A primeira classe é formada por 17 mulheres e 13 homens, muçulmanos, cristãos e yazidis, com históricos em psicologia, enfermagem, assistência social e ensino.

Galavej Jaafar Mohemmad, 45, um curdo nativo de Dorhuk que foi escolhido para a classe inaugural, disse que tem algum estudo de psicologia, mas quer mais.

"O Iraque passou de uma guerra para outra, mas desta vez é a pior que já aconteceu a seres humanos —por isso quero ajudar", disse. "Mesmo para as mulheres que voltaram do EI, o EI tomou seus filhos, seus maridos —elas estão livres, mas não se sentem livres."

No campo de Sharya, uma das mais de 20 amplas instalações para pessoas deslocadas na área de Dohuk, Gorwe, 39, acaba de ser visitada por duas cunhadas que estão recebendo tratamento no programa de Kizilhan na Alemanha. O tratamento psicológico as ajudou, mas ela disse que "não adianta".

"Não importa quantos médicos eu veja, ainda terei a mesma dor dentro de mim", disse Gorwe, que pediu que seu sobrenome não fosse citado por temer que o EI prejudique seus parentes que continuam em cativeiro.

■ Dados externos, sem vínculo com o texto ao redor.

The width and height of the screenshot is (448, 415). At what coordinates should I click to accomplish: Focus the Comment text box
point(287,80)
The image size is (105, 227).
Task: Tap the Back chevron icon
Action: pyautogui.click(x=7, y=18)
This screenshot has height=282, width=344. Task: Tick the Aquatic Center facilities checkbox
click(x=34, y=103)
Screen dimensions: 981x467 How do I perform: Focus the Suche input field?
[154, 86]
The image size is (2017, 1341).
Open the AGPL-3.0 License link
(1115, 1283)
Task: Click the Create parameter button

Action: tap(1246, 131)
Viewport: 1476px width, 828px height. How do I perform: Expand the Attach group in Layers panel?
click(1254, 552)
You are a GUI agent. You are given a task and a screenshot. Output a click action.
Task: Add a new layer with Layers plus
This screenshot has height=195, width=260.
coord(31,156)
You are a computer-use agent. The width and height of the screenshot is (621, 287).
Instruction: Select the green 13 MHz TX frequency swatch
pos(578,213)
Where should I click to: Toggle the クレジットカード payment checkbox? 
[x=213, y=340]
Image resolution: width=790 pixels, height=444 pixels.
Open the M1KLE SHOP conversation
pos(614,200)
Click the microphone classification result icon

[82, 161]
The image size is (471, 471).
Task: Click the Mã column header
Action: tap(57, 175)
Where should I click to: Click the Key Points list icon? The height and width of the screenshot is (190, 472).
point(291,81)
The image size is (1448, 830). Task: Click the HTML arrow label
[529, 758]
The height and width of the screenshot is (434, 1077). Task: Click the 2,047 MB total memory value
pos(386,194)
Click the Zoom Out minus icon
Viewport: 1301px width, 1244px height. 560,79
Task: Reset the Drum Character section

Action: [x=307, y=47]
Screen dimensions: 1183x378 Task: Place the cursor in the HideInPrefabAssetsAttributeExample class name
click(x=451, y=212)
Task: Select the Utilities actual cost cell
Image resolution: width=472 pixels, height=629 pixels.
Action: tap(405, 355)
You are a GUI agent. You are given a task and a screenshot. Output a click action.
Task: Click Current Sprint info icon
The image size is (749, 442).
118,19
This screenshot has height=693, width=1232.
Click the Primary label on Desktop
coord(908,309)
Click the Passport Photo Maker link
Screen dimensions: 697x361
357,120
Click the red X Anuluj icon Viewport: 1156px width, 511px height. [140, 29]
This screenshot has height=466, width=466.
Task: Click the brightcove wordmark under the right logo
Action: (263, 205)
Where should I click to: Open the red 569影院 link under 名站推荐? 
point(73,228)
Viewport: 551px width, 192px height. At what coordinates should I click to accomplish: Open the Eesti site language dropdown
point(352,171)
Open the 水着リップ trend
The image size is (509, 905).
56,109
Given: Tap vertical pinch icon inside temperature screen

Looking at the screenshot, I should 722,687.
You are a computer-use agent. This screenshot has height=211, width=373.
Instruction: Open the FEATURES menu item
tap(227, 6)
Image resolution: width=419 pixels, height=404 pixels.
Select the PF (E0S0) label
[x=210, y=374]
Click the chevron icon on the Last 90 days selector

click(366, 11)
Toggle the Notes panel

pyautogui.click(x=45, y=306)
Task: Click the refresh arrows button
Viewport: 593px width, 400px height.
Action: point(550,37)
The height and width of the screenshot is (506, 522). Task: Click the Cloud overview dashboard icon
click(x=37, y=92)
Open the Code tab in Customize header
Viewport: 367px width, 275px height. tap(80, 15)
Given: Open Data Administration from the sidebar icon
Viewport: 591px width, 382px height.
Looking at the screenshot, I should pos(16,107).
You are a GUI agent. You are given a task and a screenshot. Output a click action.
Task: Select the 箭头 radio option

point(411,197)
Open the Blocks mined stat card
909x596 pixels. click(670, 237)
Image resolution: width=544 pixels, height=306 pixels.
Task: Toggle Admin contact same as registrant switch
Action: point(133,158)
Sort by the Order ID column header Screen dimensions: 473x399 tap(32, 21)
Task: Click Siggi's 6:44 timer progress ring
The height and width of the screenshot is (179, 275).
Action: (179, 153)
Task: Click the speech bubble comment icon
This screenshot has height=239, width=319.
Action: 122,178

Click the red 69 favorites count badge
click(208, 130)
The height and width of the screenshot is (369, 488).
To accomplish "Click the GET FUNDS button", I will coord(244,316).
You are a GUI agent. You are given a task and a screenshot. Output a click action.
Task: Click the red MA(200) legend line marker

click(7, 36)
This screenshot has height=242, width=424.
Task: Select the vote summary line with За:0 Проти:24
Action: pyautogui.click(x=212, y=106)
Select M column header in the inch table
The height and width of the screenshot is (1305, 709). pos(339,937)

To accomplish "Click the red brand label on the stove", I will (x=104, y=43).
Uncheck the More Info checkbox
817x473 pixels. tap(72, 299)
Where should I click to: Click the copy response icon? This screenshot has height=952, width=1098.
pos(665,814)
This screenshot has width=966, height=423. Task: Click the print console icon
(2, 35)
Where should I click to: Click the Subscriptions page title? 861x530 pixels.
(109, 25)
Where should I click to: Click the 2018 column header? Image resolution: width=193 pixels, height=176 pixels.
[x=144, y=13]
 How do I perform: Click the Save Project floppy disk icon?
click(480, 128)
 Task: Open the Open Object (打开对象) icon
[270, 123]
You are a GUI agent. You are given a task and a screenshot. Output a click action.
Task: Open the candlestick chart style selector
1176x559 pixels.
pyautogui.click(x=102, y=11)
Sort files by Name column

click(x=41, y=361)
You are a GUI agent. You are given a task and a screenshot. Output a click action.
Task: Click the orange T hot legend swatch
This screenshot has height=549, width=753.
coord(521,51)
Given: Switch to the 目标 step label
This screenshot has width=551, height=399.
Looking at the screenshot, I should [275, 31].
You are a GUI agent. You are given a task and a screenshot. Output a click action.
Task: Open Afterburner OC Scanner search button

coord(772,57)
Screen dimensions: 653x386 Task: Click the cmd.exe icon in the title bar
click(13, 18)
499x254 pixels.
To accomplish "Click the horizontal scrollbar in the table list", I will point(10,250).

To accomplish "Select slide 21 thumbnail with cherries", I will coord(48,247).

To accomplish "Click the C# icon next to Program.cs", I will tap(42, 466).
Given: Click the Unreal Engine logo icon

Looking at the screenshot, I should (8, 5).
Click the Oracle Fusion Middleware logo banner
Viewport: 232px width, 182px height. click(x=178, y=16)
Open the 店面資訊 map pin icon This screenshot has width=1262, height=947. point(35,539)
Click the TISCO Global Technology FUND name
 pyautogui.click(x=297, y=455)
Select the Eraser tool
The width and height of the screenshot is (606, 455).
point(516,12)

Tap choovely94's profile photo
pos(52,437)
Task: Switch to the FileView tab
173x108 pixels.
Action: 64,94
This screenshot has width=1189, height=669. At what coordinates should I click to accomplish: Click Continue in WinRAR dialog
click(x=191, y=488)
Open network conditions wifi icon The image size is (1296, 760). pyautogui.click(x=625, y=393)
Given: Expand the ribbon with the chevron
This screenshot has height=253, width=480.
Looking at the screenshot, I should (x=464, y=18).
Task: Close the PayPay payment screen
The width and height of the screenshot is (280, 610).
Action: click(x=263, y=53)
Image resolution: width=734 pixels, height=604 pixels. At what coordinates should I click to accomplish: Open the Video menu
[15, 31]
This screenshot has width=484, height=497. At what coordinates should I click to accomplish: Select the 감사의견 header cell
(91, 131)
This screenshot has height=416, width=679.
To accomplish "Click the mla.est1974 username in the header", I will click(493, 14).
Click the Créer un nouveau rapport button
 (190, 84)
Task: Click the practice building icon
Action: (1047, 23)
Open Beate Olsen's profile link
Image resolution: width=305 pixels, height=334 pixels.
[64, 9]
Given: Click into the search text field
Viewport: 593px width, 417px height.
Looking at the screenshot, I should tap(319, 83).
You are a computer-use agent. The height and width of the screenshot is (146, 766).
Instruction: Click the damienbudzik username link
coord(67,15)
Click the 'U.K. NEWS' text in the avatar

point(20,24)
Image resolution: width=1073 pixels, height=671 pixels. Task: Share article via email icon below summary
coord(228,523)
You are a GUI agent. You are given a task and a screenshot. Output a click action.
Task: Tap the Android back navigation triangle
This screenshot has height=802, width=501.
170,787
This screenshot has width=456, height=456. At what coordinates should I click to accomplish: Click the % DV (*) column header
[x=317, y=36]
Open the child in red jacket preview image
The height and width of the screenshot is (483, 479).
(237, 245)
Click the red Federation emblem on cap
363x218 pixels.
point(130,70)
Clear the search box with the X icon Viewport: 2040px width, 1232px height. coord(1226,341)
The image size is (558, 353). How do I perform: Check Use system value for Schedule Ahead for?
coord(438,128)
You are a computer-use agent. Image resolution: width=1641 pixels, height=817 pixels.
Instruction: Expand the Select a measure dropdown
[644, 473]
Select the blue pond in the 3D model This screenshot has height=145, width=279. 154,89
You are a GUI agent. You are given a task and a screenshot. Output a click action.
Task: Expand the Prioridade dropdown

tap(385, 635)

Vinte e quatro membros de sua família foram levados pelo EI, incluindo ela mesma, e apenas 14 retornaram, todas mulheres e crianças. O destino dos outros dez, incluindo seu marido e quatro de seus filhos, é desconhecido.

"Nunca esquecerei o que nos aconteceu. Eles nos venderam, compraram e espancaram, eu penso nisso o tempo todo", disse ela. "Como poderia esquecer?"